* **Source extract**

• • • • •

Gratitude in times of change

I recently heard a doctor friend of mine comment that when he was younger the sickness of the age was flu or measles. Today his days are filled with patients that come to him because of burnout. Resilience is a key competence today for leaders to be future-fit and to prevent burnout.

“Resilience is the ability of a person to deal with, surprises, changes and unexpected setbacks in a healthy manner.”– Paul Donders

To build a resilient life there are 7 resilience-factors that are needed:

  1. Reconciled Past
  2. Realistic Optimism
  3. Problem Solving Competence
  4. Working with your skills
  5. Discipline
  6. Self-awareness
  7. Healthy Relationships

In this blog series we will specifically focus on 

  1. Realistic Optimism and gratitude
  2. Problem Solving and the effect of digital media on this competency
  3. Working with your skills and building your mastery
  4. Discipline and designing healthy life rhythms

Realistic Optimism and Gratitude:

Gratitude goes further than a mere thank you for a meal well prepared and served or a job well done. Gratefulness helps us to build healthy trust in ourselves, others and in life. This helps us to have a healthy view on life where we can see meaning and purpose even in the most difficult situations. When confronted with change and unexpected setbacks gratefulness helps us to keep seeing the beauty. This builds our resilience to be healthy and productive even in the midst of chaos.

• • • • •

* **Listed records**
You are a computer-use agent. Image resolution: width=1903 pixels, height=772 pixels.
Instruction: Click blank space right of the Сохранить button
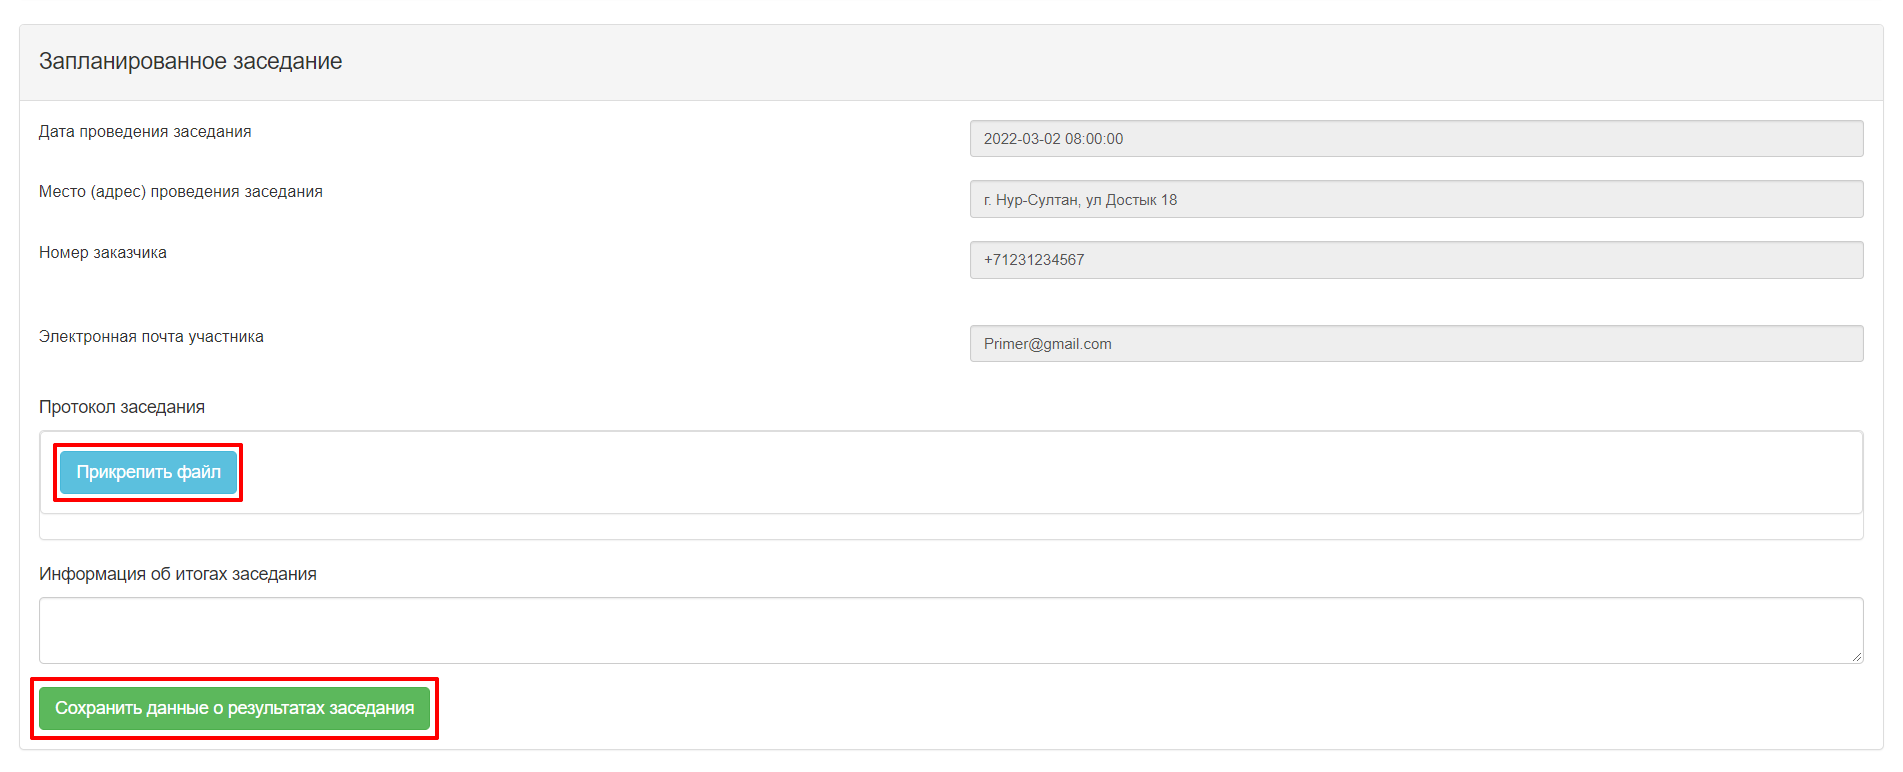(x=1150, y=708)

• • • • •

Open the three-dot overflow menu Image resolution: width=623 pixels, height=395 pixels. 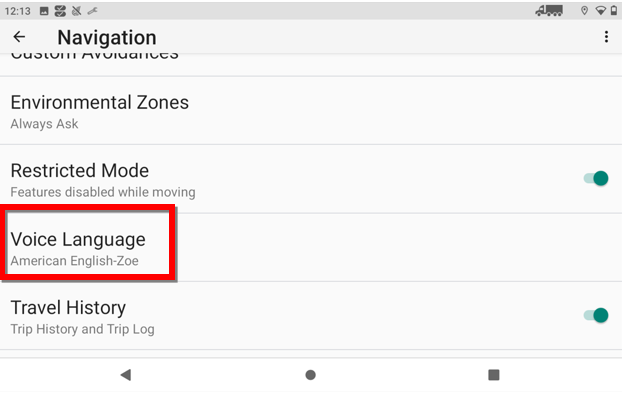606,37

• • • • •

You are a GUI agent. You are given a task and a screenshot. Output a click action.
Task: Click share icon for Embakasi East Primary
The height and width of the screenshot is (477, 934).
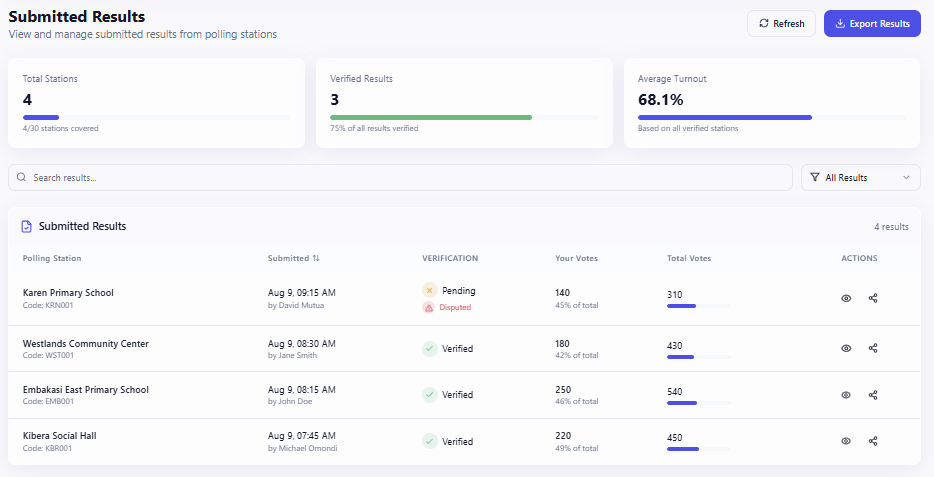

• • • • •

* **How to complete this task**
Please continue the blog post on gratitude and resilience, starting right after its last sentence, which ends "even in the midst of chaos."

* **Answer to this task**
18 months ago we packed up our whole house and moved to a new city. Those first few months of transition were hard, the remembering of why we saw this move as a good idea was even harder. A group of colleagues Wood, Maltby and Gillett did a study on gratitude and life transitions by looking at a group of undergraduate students starting university. This life transitioned has been found as either very positive or very negative. Their study over a course of three months found that students who were seen as grateful were seen as more positive, making good friends and able to navigate the transition much better. Their conclusion being that gratitude may foster resilience in a period of life transition (Wood et al., 2010).

I decided to take on a dare and write down 1000 things that I appreciated about this new season. When we practice gratitude it opens up our eyes to see things in a new perspective.  The practice of gratitude is most effective especially in times when we find ourselves with nothing to be grateful for. In the middle of changing markets in business, what new opportunities can I be thankful for? When there is conflict with employees and co-workers, what is there in the other person that I can be thankful for?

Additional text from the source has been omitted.